No som Quero ver quarta-feira chegar, produzido em parceria com Mat’nália, o rapper Emicida, fenômeno da cena no país, revela-se num trecho: “Vendo a comunidade dar o sangue todo dia. Pras modelete global ser rainha da bateria. Quem tem dinheiro alcança sua fantasia sem zelo. Quem bordou ela, fantasia em sair desse pesadelo...”. Tal como as notícias de jornal servem a interesses econômicos evidentemente estabelecidos pela classe dominante, o rap resiste como uma forma urgente encontrada pela população de baixa renda para se manifestar. Contrapondo ou não, ele é a principal mídia da favela. Crianças, adolescentes, jovens e adultos recitam trechos de composições de artistas como os Racionais MC’s e Sabotage como se fossem retratos noticiosos de algum acontecimento trágico ocorrido em qualquer favela. E talvez seja.
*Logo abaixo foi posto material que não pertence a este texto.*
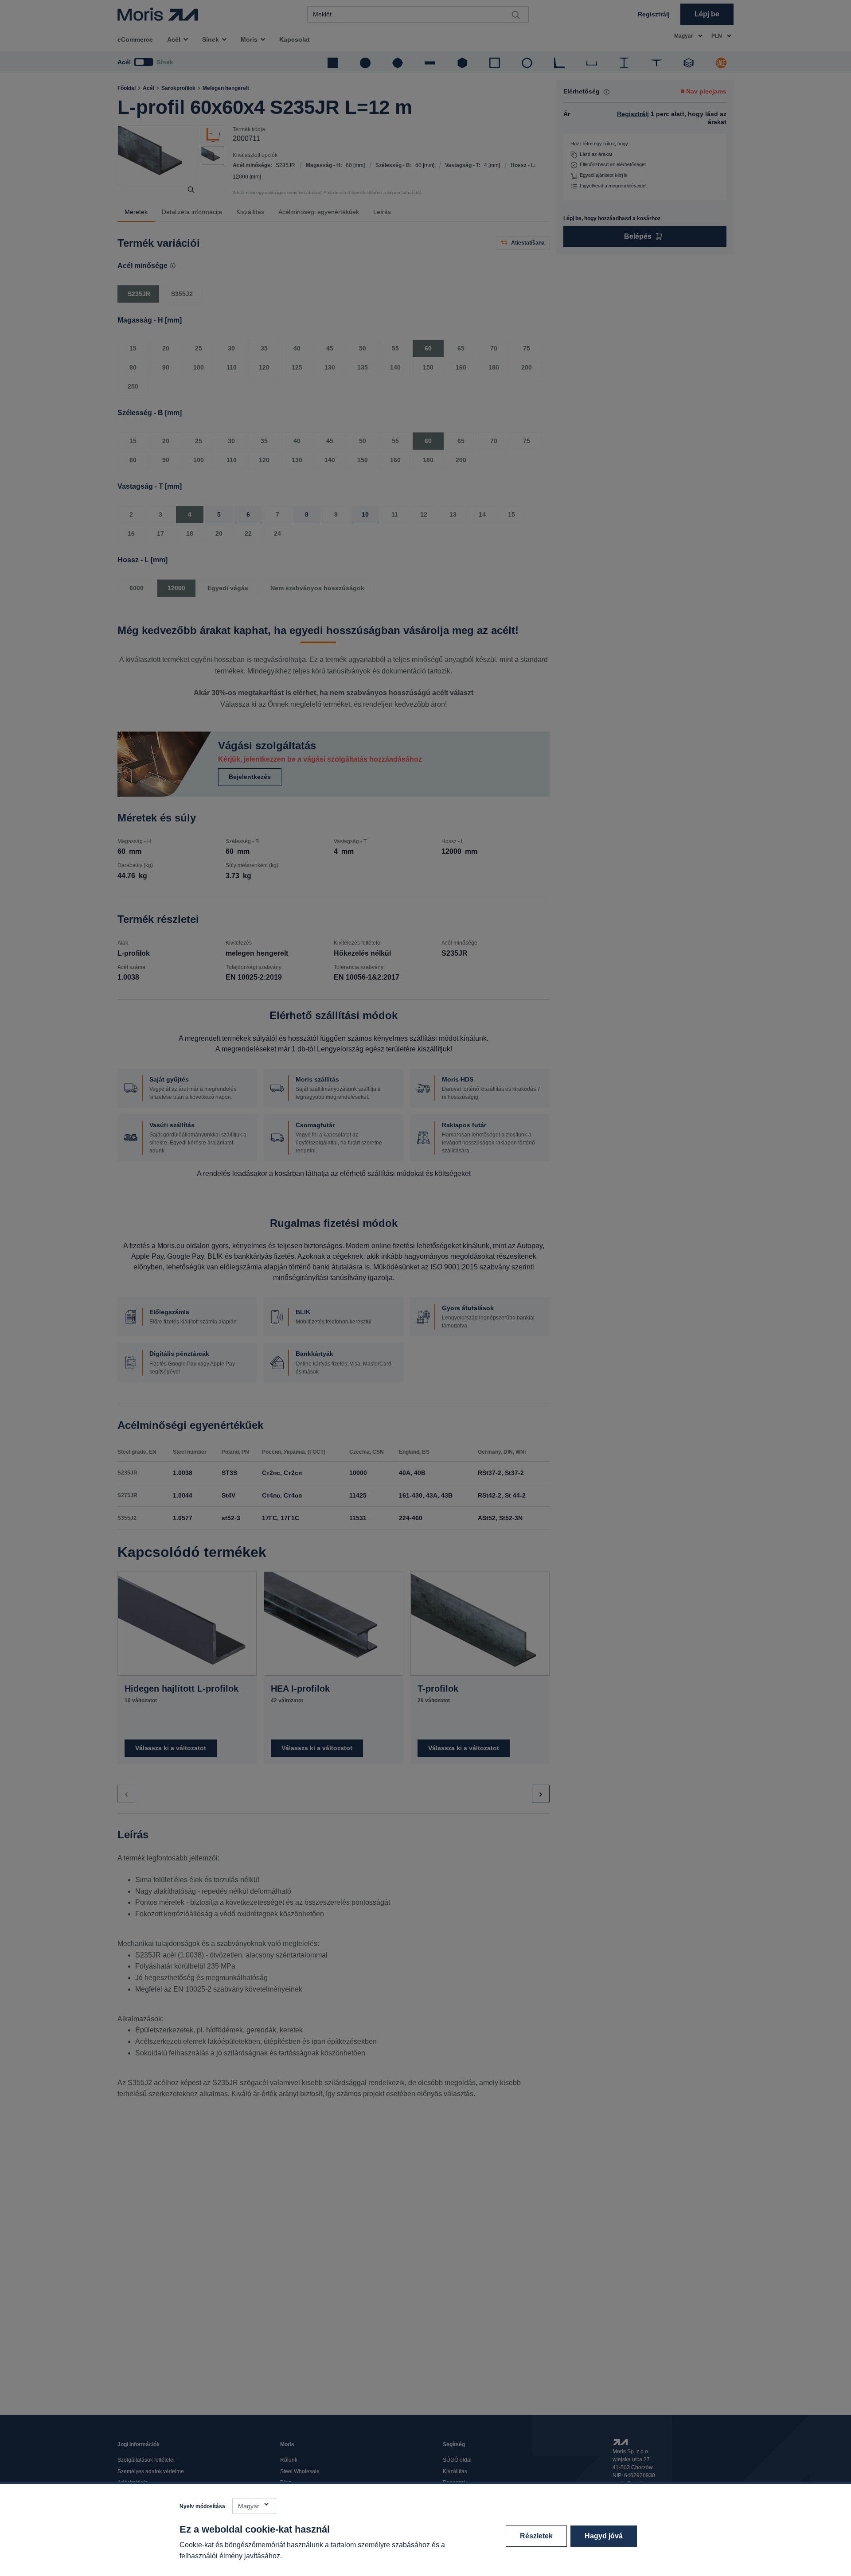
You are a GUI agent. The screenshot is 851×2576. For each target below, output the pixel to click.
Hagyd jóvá (604, 2536)
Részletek (536, 2536)
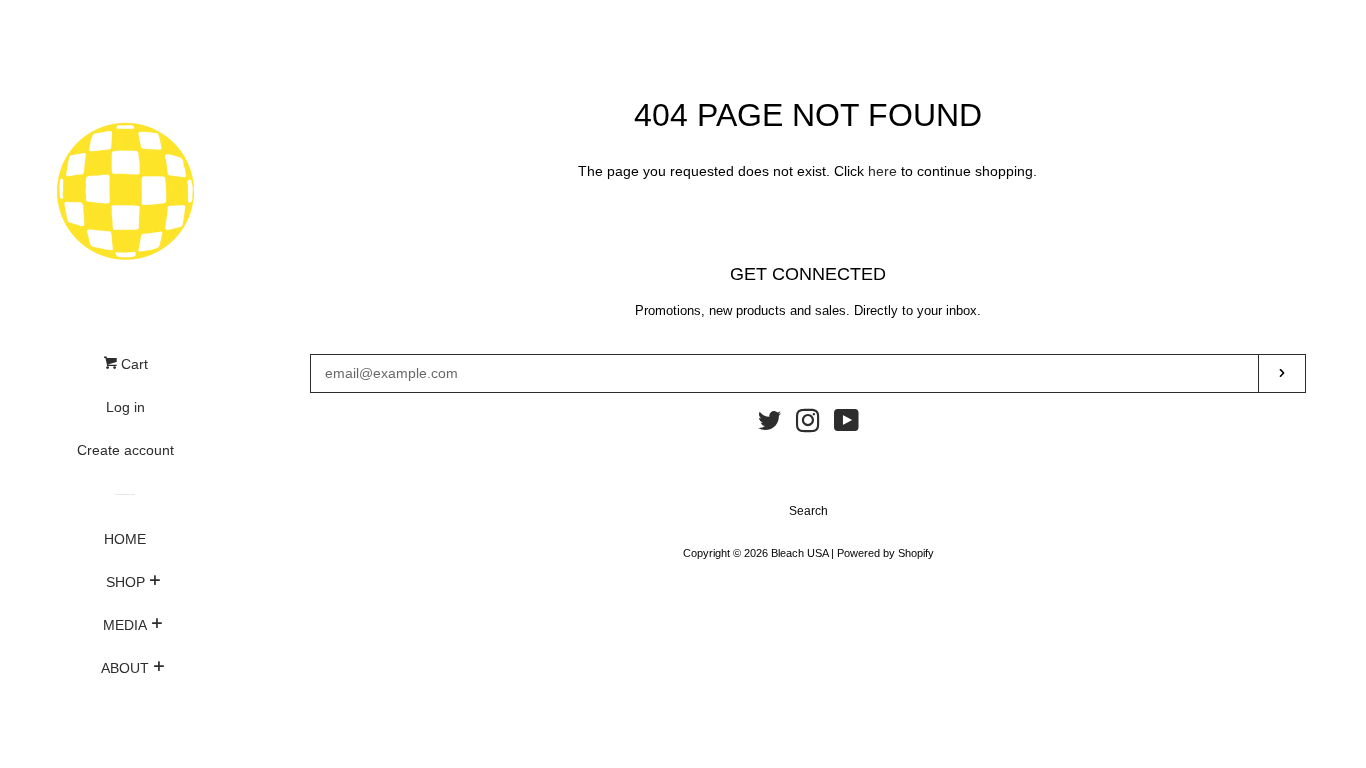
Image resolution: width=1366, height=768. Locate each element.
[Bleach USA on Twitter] (770, 425)
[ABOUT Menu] (158, 669)
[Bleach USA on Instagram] (808, 425)
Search (808, 511)
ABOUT (125, 668)
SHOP (125, 582)
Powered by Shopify (885, 553)
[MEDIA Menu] (156, 626)
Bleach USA (799, 553)
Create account (125, 450)
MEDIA (125, 625)
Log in (125, 407)
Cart (132, 364)
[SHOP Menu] (154, 583)
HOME (125, 539)
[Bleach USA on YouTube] (846, 425)
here (882, 171)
Pois a propósito da desqualificação da chamada grande imprensa na cobertura dos principais acontecimentos dos últimos tempos, existem resistências responsáveis pela revelação de determinadas verdades jamais abordadas pela grande imprensa.

 

A desordem do pagode

 

Enquanto toda esta parafernália da imprensa atua descaradamente em prol de meia dúzia de anunciantes, seus profissionais trabalham estratégias de manter o público amarrado a factoides, deveras, desconcertante, quando as verdadeiras pautas já sabemos quais são. Metade dos principais sites de notícias do país se dedica a esclarecer pontos a respeito da última intriga de algum casal do Big Brother. A outra parte anuncia os destaques das escolas de samba. Enquanto isto os garis param no Rio, trazendo, além dos inevitáveis transtornos, uma pauta que há muito não era discutida. Repercutiu? A sujeira sim. A causa não. Já era de se esperar de uma imprensa que escolhe seus representantes políticos e os apresenta como estandartes de uma nova aurora. Alguém a quem o povo possa recorrer quanto às suas mazelas. Esta mesma mídia que vende é quem compra as demandas de uma classe que insiste em subjulgar a população menos abastada.

 

Desconhecer a luta de classes neste cenário é como abstrair o valor de uma regulamentação estratégica e fundamentalmente necessária para a consolidação dos espaços democráticos, com os quais a sociedade deve interagir. Tal como na publicidade as informações devem ser avaliadas não por governos ou empresas, mas por entidades legítimas, que ao representar devidamente determinado setor, possam, de maneira autônoma, deliberar sob a avaliação sóbria, o jornalismo deve passar substancialmente por este mesmo processo. Sem pensar como a escória da nata, sejamos críticos, sejamos ácidos, sejamos tolos, mas alteremos o status quo. Abalemos a inércia e a lancemos para além desta atmosfera. E que nossa conjuntura seja de vaias como sofreu a Beija Flor este ano ao homenagear a maior emissora de TV do país.